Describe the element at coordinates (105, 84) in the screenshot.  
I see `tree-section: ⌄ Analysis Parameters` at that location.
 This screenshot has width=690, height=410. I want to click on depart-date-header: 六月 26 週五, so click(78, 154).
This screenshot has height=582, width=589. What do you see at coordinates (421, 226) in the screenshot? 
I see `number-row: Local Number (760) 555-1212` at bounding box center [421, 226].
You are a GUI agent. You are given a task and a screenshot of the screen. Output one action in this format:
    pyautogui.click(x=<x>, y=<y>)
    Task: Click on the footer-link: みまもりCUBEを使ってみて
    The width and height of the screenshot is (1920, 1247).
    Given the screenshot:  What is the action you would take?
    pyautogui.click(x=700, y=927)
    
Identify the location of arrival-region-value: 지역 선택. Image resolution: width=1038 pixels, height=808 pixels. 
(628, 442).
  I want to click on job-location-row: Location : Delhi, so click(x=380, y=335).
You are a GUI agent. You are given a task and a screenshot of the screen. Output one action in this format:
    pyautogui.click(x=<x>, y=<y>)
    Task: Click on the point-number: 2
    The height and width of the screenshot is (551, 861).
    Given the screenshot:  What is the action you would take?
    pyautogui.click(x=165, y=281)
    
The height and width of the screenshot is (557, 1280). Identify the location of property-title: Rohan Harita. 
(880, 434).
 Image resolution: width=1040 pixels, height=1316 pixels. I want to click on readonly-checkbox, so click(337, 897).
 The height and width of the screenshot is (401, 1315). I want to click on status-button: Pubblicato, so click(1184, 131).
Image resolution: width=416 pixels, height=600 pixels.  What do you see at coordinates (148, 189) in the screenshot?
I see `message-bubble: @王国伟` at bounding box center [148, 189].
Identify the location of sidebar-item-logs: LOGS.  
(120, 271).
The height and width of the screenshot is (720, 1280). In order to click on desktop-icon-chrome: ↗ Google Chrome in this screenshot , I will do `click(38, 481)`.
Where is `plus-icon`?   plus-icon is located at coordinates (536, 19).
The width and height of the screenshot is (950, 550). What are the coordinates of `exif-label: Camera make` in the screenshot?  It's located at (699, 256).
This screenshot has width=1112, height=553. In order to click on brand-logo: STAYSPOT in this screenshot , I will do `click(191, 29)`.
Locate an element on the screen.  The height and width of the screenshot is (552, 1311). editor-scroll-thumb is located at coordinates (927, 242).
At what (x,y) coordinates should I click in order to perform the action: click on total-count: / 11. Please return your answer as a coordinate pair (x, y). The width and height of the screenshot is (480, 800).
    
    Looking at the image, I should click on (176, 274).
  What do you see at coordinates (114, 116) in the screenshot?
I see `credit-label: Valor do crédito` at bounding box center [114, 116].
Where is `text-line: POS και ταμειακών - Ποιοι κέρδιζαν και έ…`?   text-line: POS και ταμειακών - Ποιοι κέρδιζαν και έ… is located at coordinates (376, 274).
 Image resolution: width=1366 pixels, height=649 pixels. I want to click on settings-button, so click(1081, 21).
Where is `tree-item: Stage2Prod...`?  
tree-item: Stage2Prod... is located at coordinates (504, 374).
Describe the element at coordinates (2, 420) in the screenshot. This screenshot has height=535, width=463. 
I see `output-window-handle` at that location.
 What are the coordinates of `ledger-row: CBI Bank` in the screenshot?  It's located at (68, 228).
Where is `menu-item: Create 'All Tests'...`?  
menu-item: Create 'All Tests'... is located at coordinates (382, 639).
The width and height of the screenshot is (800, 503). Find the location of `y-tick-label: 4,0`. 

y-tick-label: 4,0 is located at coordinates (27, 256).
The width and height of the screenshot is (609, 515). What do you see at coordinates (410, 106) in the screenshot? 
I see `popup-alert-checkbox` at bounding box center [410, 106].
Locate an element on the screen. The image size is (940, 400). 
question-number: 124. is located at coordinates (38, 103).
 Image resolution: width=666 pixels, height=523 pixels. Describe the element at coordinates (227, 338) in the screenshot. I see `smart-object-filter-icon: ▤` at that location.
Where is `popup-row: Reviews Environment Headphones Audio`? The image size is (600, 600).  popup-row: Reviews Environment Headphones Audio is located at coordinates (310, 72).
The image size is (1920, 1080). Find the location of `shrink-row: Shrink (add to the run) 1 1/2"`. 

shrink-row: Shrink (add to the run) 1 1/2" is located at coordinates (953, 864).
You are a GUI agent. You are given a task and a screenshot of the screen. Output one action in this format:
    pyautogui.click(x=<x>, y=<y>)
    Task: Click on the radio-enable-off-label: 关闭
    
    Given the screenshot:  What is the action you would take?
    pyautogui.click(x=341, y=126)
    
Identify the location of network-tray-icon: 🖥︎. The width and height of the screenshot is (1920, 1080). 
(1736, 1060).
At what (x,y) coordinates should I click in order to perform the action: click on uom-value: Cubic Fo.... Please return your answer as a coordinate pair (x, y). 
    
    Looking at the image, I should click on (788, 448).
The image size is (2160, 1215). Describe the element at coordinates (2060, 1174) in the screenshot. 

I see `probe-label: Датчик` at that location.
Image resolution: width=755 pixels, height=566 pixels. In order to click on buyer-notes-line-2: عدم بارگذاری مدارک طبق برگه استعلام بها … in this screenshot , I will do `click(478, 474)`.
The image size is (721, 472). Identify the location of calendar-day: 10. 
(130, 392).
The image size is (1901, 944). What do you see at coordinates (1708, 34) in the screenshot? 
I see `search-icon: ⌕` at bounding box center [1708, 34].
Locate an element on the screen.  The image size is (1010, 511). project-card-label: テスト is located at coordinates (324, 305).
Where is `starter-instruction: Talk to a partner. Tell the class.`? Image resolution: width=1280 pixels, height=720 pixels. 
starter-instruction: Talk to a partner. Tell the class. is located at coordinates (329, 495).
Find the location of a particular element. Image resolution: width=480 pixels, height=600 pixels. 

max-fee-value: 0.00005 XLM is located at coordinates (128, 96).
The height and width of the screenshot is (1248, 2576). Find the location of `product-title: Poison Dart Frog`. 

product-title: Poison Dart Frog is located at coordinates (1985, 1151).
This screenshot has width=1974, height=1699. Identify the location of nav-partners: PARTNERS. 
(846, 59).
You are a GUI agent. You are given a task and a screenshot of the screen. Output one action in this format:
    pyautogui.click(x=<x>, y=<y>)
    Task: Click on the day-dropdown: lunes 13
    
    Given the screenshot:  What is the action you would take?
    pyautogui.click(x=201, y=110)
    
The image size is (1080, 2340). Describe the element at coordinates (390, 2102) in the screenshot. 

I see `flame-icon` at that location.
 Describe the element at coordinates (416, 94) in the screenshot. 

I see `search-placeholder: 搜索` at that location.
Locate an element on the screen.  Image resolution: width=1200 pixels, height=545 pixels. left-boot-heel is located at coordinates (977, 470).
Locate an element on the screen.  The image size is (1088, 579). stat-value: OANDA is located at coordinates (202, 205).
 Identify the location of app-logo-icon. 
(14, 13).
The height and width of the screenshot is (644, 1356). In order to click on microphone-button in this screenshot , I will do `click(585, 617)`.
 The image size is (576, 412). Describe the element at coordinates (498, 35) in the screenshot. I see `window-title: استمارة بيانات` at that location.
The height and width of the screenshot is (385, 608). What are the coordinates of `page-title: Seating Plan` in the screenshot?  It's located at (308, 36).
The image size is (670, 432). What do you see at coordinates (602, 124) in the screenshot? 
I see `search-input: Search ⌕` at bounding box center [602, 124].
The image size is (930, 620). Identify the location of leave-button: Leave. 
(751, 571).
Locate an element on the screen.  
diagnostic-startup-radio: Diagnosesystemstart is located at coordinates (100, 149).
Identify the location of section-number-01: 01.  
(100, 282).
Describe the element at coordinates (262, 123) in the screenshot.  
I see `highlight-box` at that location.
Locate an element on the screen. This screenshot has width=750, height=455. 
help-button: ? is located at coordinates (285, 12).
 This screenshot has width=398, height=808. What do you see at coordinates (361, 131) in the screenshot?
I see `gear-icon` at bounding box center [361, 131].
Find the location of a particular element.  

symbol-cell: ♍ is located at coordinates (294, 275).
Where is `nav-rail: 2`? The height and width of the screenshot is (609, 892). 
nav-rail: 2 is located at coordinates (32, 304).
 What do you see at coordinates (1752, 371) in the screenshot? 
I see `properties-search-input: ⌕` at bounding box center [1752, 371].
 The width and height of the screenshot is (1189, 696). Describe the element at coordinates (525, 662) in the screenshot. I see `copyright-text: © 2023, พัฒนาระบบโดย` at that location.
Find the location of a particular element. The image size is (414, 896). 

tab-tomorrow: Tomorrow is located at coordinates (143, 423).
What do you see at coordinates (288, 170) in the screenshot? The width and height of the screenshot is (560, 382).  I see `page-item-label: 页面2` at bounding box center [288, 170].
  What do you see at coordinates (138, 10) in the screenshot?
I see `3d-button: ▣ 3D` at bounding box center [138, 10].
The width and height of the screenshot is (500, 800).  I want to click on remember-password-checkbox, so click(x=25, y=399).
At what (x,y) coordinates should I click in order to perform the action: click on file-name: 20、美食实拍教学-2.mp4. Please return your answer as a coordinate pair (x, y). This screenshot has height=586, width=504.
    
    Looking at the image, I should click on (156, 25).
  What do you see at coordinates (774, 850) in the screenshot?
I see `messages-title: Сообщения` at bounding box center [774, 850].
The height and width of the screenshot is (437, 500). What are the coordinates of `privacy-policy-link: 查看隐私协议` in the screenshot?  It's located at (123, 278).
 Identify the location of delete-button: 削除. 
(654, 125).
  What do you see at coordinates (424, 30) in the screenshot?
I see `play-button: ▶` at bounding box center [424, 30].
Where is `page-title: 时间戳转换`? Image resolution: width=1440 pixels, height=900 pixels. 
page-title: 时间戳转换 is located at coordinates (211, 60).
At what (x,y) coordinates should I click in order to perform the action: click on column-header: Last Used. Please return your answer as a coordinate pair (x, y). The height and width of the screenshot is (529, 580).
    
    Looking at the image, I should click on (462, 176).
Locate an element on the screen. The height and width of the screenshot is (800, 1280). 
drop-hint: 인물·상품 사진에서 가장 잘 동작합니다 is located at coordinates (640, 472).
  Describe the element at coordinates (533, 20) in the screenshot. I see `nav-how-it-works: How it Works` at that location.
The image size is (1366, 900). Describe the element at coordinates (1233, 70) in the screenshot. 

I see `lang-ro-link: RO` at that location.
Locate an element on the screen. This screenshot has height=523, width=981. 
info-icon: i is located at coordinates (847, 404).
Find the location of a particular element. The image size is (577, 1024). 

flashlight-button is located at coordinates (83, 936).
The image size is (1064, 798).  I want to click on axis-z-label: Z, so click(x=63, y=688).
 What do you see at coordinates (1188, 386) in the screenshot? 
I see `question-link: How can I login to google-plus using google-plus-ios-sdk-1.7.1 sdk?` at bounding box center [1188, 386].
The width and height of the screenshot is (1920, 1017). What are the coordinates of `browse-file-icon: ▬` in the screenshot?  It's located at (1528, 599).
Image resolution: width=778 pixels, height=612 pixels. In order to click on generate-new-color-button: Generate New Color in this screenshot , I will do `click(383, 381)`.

■ **INSTRUCTION**
Please give as a numbered list, blank lines left out, the lines of the material starting with the line that contains "coordinates (202, 205)." and going on through the line that contains "nav-rail: 2 is", both included.

■ **RESPONSE**
1. Locate an element on the screen.  The image size is (1088, 579). stat-value: OANDA is located at coordinates (202, 205).
2.  Identify the location of app-logo-icon. 
3. (14, 13).
4. The height and width of the screenshot is (644, 1356). In order to click on microphone-button in this screenshot , I will do `click(585, 617)`.
5.  The image size is (576, 412). Describe the element at coordinates (498, 35) in the screenshot. I see `window-title: استمارة بيانات` at that location.
6. The height and width of the screenshot is (385, 608). What are the coordinates of `page-title: Seating Plan` in the screenshot?  It's located at (308, 36).
7. The image size is (670, 432). What do you see at coordinates (602, 124) in the screenshot? 
8. I see `search-input: Search ⌕` at bounding box center [602, 124].
9. The image size is (930, 620). Identify the location of leave-button: Leave. 
10. (751, 571).
11. Locate an element on the screen.  
12. diagnostic-startup-radio: Diagnosesystemstart is located at coordinates (100, 149).
13. Identify the location of section-number-01: 01.  
14. (100, 282).
15. Describe the element at coordinates (262, 123) in the screenshot.  
16. I see `highlight-box` at that location.
17. Locate an element on the screen. This screenshot has width=750, height=455. 
18. help-button: ? is located at coordinates (285, 12).
19.  This screenshot has width=398, height=808. What do you see at coordinates (361, 131) in the screenshot?
20. I see `gear-icon` at bounding box center [361, 131].
21. Find the location of a particular element.  
22. symbol-cell: ♍ is located at coordinates (294, 275).
23. Where is `nav-rail: 2`? The height and width of the screenshot is (609, 892). 
24. nav-rail: 2 is located at coordinates (32, 304).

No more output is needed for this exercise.